§ **Dataset entries**:
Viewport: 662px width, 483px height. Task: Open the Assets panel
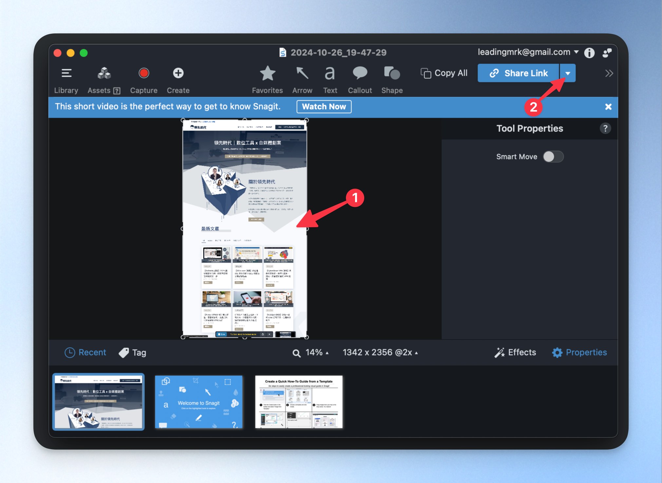(x=104, y=80)
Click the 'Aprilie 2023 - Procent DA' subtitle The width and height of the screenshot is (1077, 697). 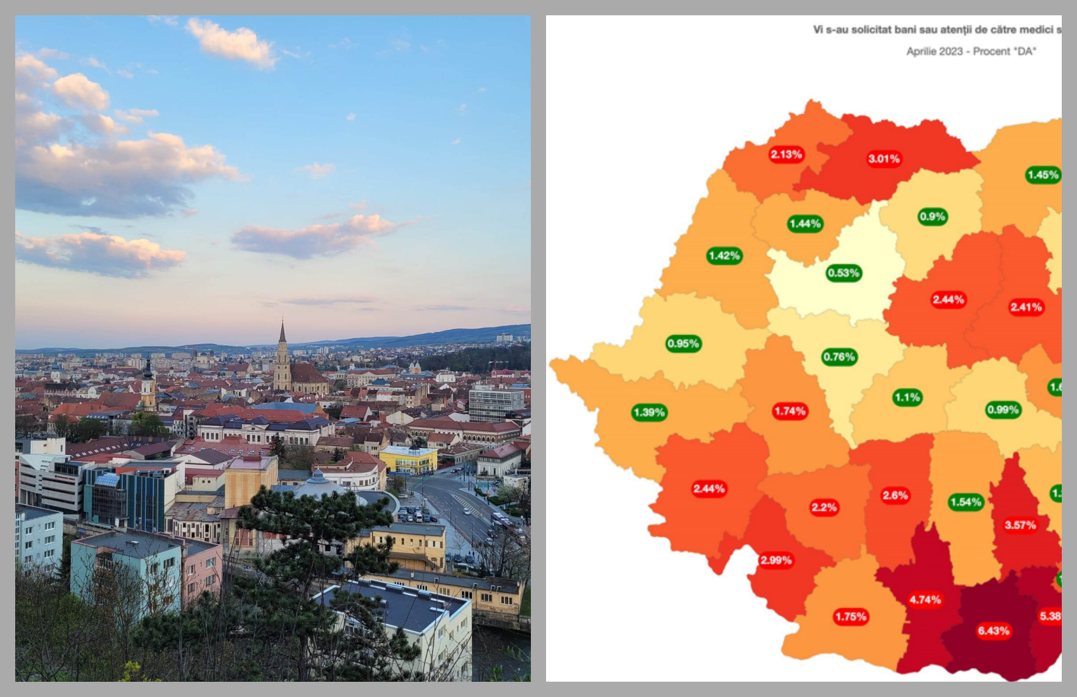(x=971, y=51)
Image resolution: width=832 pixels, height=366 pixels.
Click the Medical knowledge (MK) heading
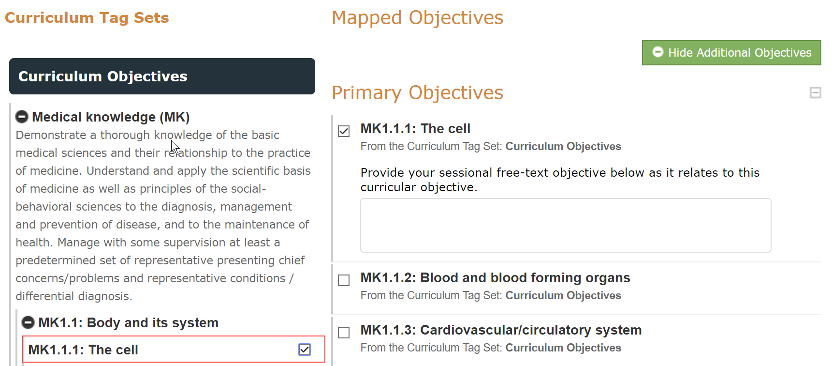click(x=111, y=117)
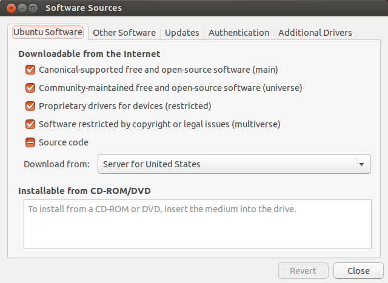Enable the Source code checkbox
This screenshot has height=283, width=388.
pos(30,142)
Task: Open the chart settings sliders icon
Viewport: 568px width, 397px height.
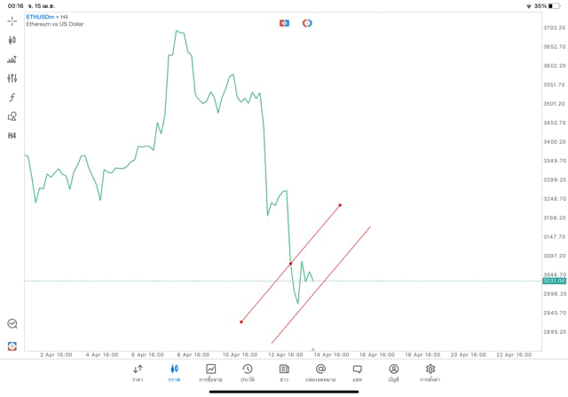Action: 12,78
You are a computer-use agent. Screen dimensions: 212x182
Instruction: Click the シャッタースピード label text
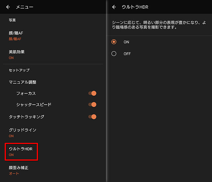click(34, 105)
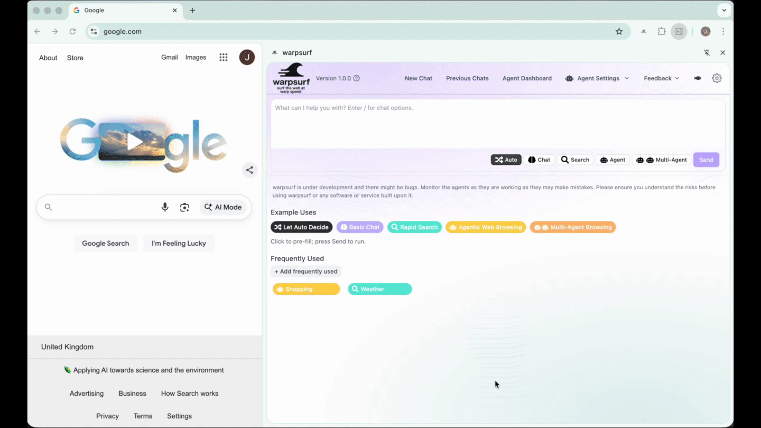Toggle voice search in Google search bar
The image size is (761, 428).
point(164,207)
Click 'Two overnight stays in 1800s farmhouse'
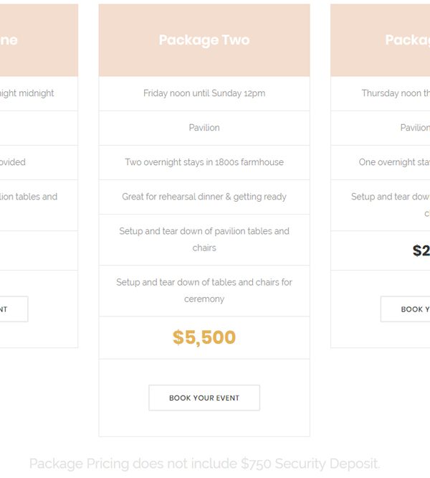Image resolution: width=430 pixels, height=478 pixels. click(204, 162)
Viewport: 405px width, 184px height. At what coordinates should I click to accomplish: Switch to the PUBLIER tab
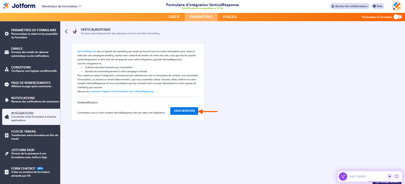click(x=230, y=17)
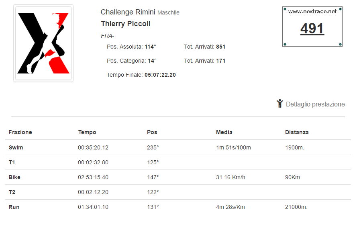The width and height of the screenshot is (355, 231).
Task: Click the Run pace 4m 28s/Km
Action: click(x=231, y=207)
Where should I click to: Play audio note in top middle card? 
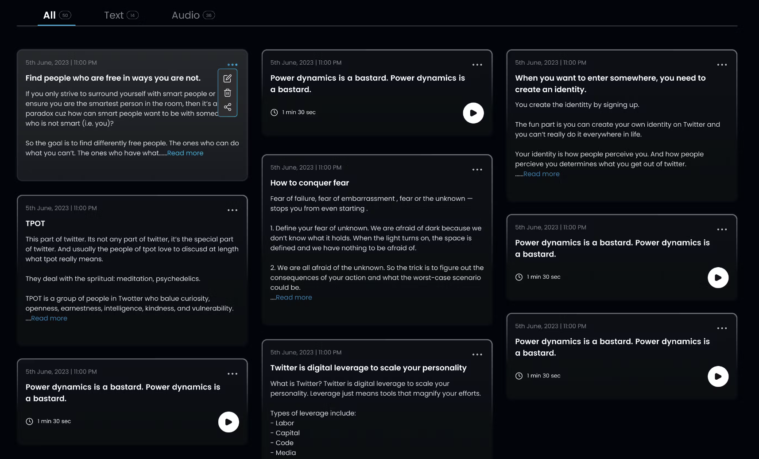pyautogui.click(x=473, y=113)
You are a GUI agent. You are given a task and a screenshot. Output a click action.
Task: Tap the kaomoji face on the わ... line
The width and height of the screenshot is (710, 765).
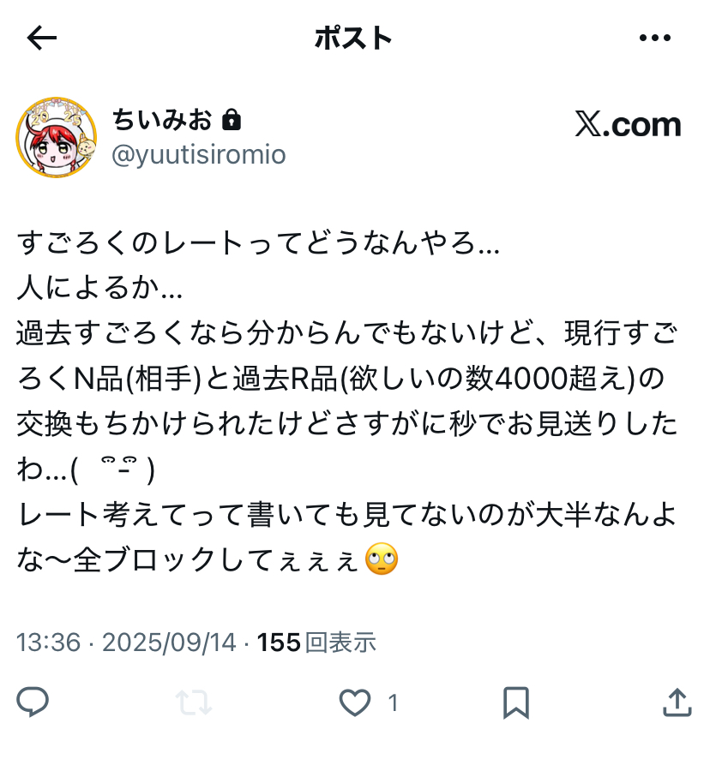[113, 469]
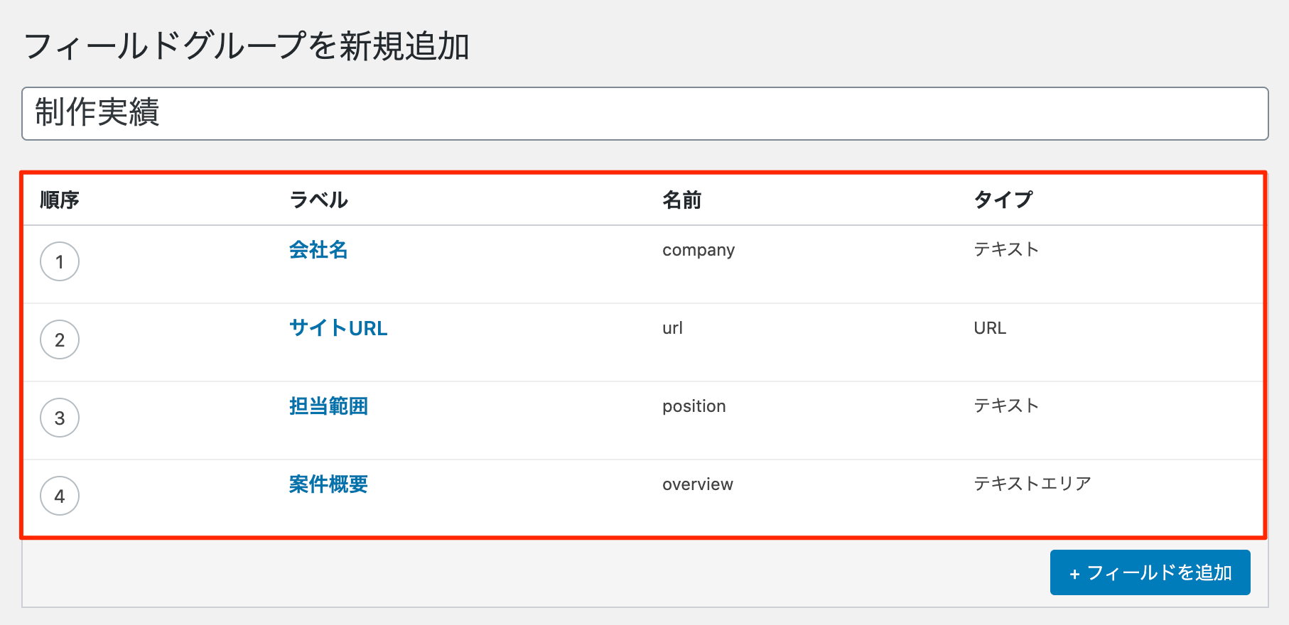
Task: Focus the field group title input 制作実績
Action: coord(645,114)
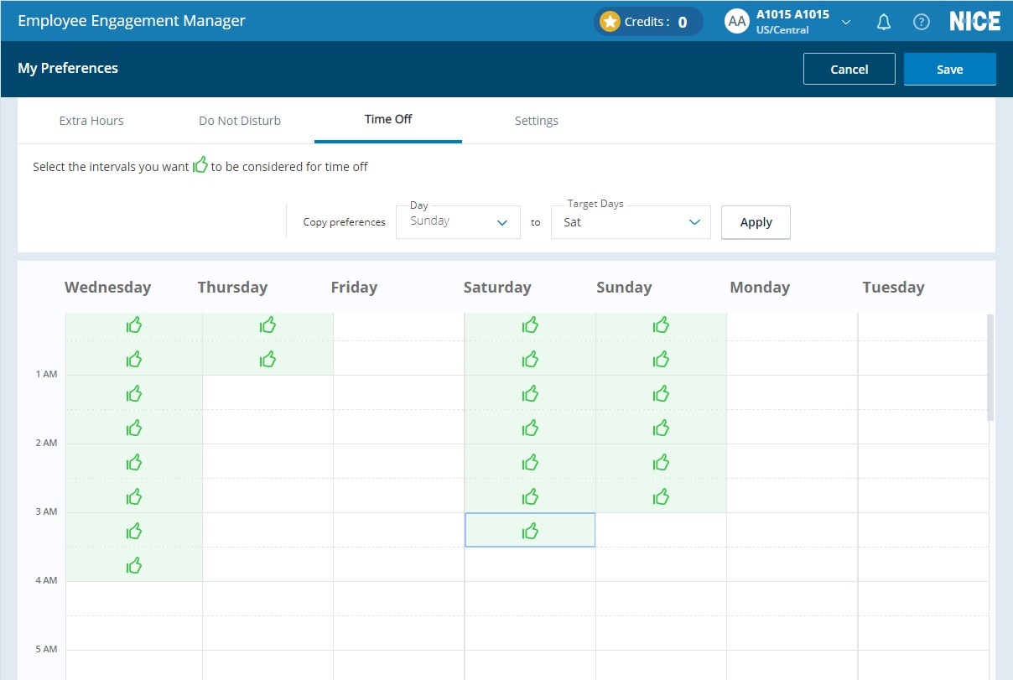Click Wednesday's 3:30 AM thumbs-up icon
This screenshot has height=680, width=1013.
coord(134,566)
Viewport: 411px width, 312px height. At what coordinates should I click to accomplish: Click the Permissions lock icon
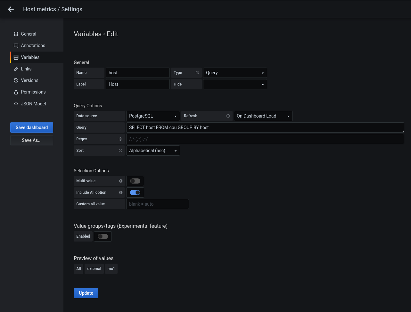16,92
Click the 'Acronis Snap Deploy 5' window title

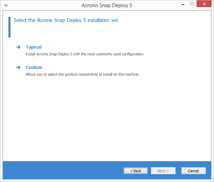[x=107, y=5]
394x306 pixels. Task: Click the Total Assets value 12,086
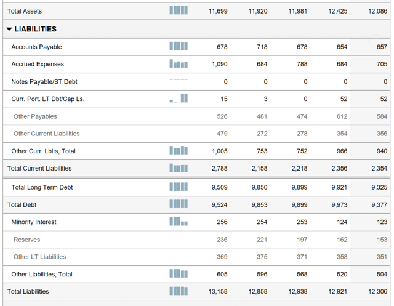pos(377,11)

§ **Exercise objective**:
Go through the material above and return each line that holds the word "agent".

§ **Answer box**:
You are a computer-use agent. Screen dimensions: 212x182
You are a GUI agent. You are given a task and a screenshot. Output a click action.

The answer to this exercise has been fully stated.